Quest Riggs, another member of the Queer and Trans Community Action Project, said that next year’s upcoming City Council and mayoral elections provide an opportunity to pressure local politicians and aspiring electeds to support policies that will protect and support LGBTQIA+ residents.
“We can put more of a fire behind them to take a more powerful and a more organized stance because things like sanctuary city and protecting the rights of LGBT people in a red state are popular demands in our city,” she said. “There’s been attempts in the past, but the problem is that the politicians are very quick to take the easy road and to make conciliations towards forces that are just going to bleed our people more and more.”
Fortifying community
The same month that trans activists made their demands for sanctuary status known, a new LGBTQIA+ community center, the New Orleans Pride Center, opened in Bayou St. John.

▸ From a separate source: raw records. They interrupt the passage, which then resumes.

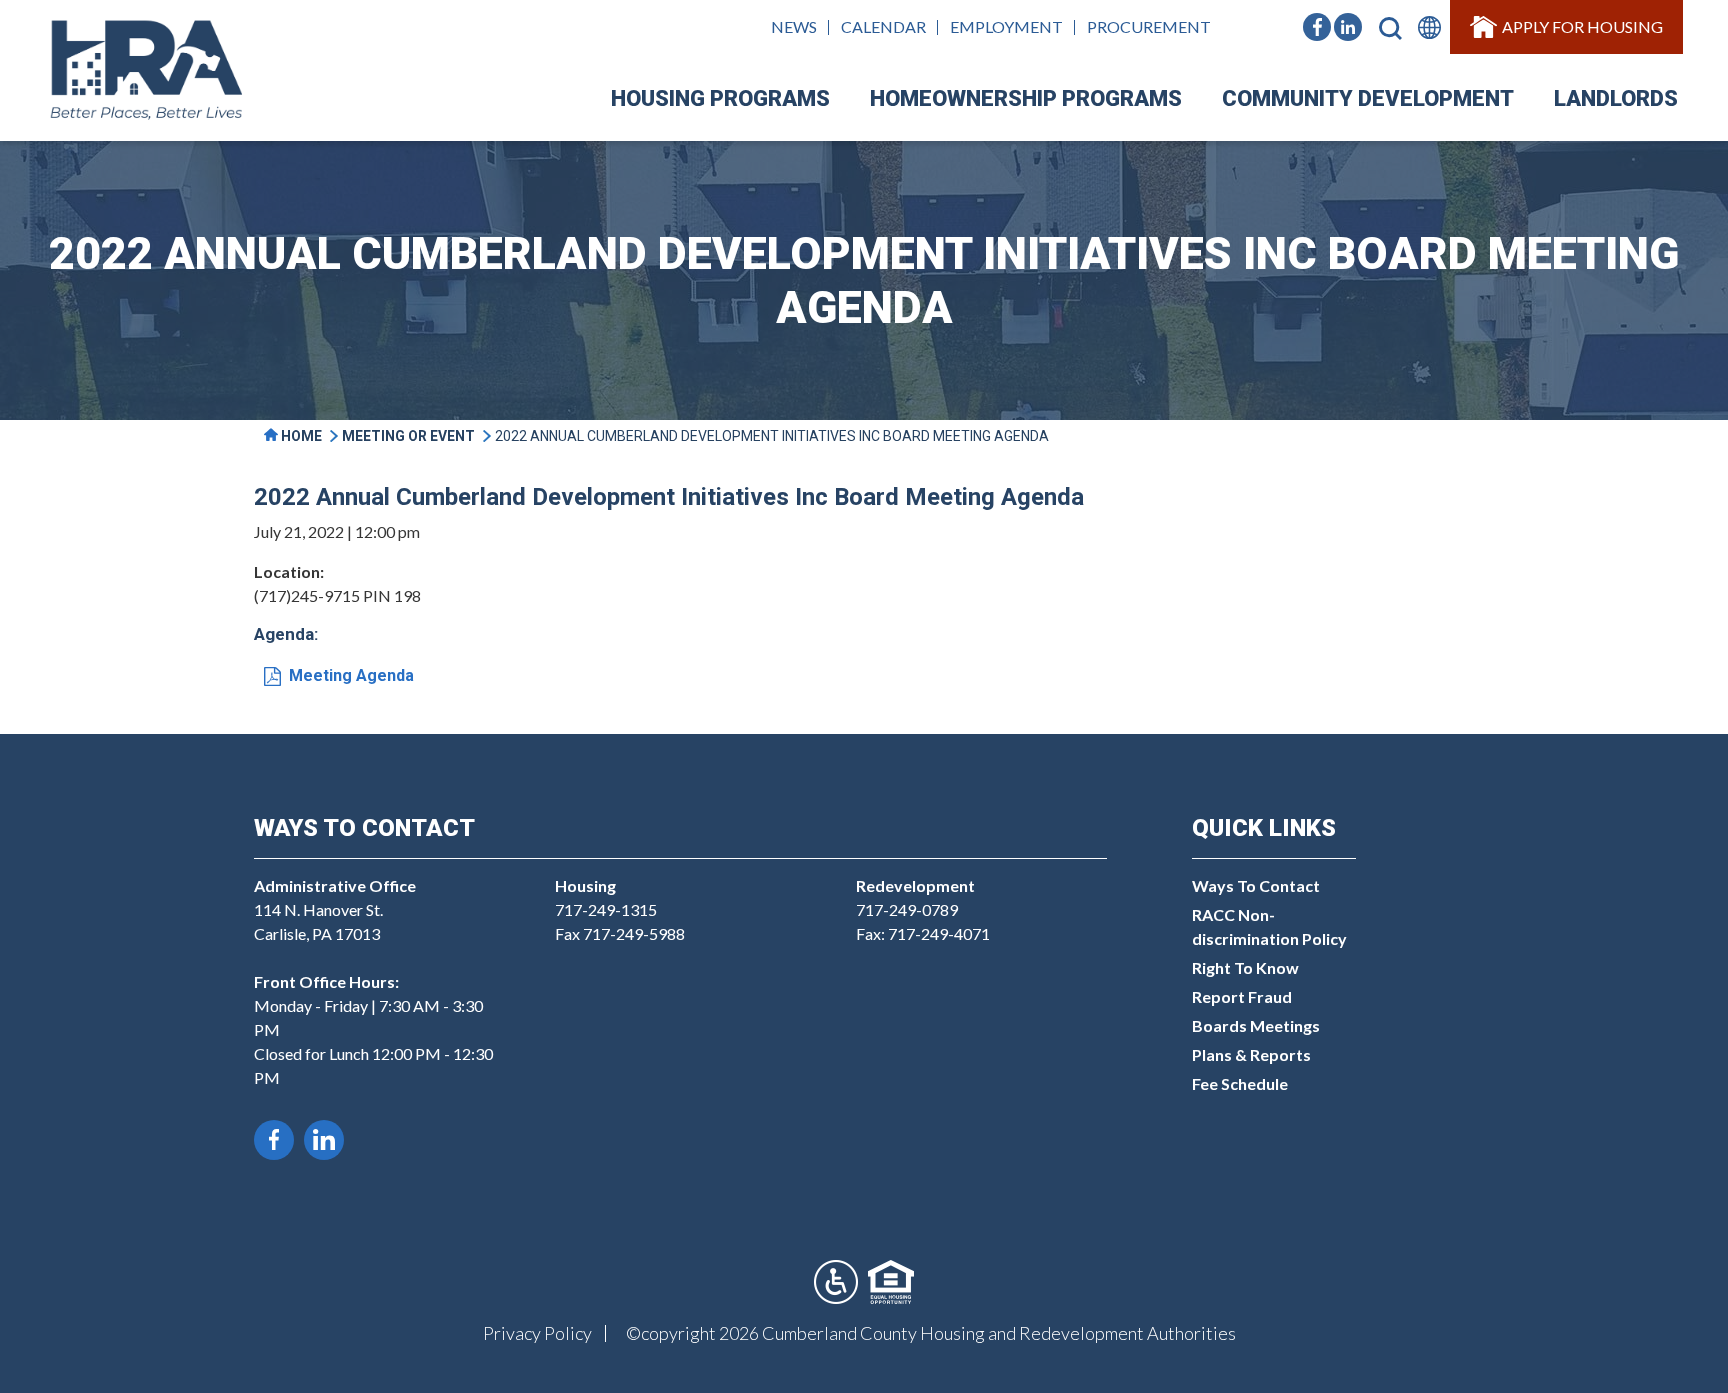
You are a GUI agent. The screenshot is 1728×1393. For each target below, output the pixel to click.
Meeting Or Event (408, 436)
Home (300, 436)
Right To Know (1245, 967)
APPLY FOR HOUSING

Since then, it’s become a hub for New Orleans’ LGBTQIA+ community — with game nights, community organizing meetings, theater rehearsals and workshops. The day after the election, the center hosted a community event for people to process their emotions related to the results.
Kyle DeVries, the president of the Pride Center’s board of directors, said he screamed at the top of his lungs when he saw the election results early Wednesday morning, “just to let out a bit of emotion.”
“To see the large swaths of Americans that have decided to pivot towards him, choose him over the first woman of color president, and choose hatred and divisiveness and the erosion of rights for so many people, it was hard,” DeVries said in a phone interview.
“It was really hard. It was a little heartbreaking to see, to see that America is happy to choose racism, misogyny, transphobia, homophobia, basically hatred overall, and mostly for the sake of their perceived pocketbook.”
He said that LGBTQIA+ people he knows are feeling “a lot of fear and anger” about the Trump campaign’s ads attacking transgender people, the outcome of the election and incoming administration. Republicans spent $215 million on TV ads attacking transgender and gender nonconforming people during the 2024 election cycle, the Associated Press reported.
“It was a gut punch to see that that was successful, that our trans community, trans family know that they’re going to continue to be targeted first and foremost,” he said.
In a city that’s already a refuge for LGBTQIA+ people in the Deep South, DeVries hopes that the community center can provide an extra layer of protection and support to withstand expected attacks on LGBTQIA+ rights during the Trump administration.
“I think very much there’s this need for a safe space for all the amazing community organizations and projects that are already here,” he said. “And we’re just getting started.”